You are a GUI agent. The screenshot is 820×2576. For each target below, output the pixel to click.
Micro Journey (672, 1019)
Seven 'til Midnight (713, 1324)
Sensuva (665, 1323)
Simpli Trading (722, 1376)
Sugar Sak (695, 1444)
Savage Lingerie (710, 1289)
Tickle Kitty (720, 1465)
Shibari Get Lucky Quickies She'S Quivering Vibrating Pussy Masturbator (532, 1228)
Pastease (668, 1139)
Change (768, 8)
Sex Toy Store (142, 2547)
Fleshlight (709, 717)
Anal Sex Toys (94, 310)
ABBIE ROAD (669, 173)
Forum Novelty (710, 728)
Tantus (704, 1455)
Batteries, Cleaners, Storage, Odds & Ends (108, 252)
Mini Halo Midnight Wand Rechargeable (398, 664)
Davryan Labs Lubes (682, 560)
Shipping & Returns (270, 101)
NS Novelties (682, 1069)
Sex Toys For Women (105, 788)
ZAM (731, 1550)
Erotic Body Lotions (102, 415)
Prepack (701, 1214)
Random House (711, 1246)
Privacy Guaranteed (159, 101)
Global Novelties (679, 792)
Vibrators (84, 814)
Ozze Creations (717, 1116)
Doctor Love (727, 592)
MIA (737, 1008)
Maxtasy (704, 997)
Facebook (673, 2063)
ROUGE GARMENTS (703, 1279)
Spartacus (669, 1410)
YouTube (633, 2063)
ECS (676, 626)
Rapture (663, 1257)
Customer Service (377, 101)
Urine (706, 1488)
━━━━━━
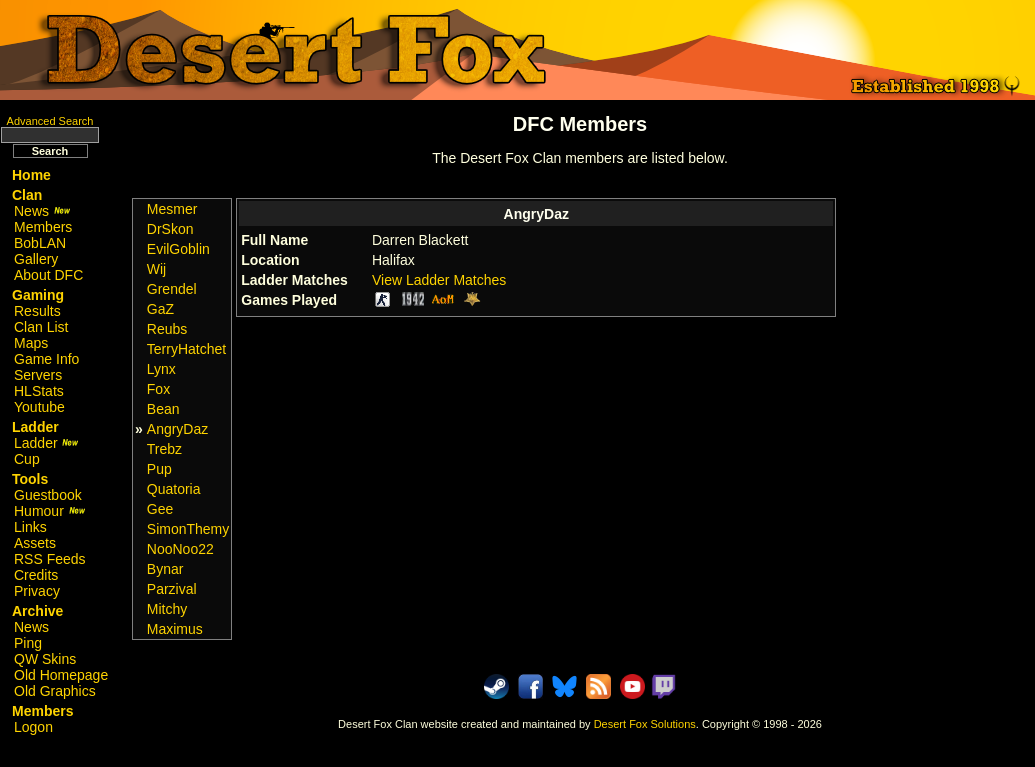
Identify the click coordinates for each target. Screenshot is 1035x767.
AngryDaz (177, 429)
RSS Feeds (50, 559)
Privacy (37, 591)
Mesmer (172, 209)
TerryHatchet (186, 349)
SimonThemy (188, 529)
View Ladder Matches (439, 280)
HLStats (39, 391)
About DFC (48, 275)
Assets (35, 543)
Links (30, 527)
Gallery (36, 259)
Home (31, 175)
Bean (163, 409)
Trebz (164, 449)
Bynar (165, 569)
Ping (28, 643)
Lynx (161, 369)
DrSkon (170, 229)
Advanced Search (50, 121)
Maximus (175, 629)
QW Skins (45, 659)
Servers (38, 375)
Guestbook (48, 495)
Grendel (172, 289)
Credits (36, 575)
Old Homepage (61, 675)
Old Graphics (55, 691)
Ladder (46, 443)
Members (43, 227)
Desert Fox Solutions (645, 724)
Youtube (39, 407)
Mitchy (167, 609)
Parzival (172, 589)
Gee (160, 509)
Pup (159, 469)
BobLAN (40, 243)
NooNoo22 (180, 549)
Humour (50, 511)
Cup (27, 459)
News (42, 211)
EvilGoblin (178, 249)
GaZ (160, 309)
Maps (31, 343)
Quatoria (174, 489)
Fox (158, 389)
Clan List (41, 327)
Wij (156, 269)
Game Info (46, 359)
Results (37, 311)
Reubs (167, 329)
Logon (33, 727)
━━━━━━
*WHAT IS NEEDED*. Copy out the part that opens with the line containing "Random House (711, 1246)" and closes with the line containing "Customer Service (377, 101)", both ends included, and keep each line's text as it is. Multiply the x and y coordinates in every answer by 1.4 and round to whole numbers, with halves rounded up.

*FINAL RESULT*.
Random House (995, 1744)
Privacy Guaranteed (223, 141)
Global Novelties (951, 1109)
Vibrators (118, 1140)
Ozze Creations (1004, 1562)
Doctor Love (1018, 829)
MIA (1032, 1411)
Maxtasy (986, 1396)
Facebook (942, 2888)
ROUGE GARMENTS (984, 1791)
Spartacus (937, 1974)
YouTube (886, 2888)
ECS (946, 876)
Rapture (928, 1760)
Customer Service (528, 141)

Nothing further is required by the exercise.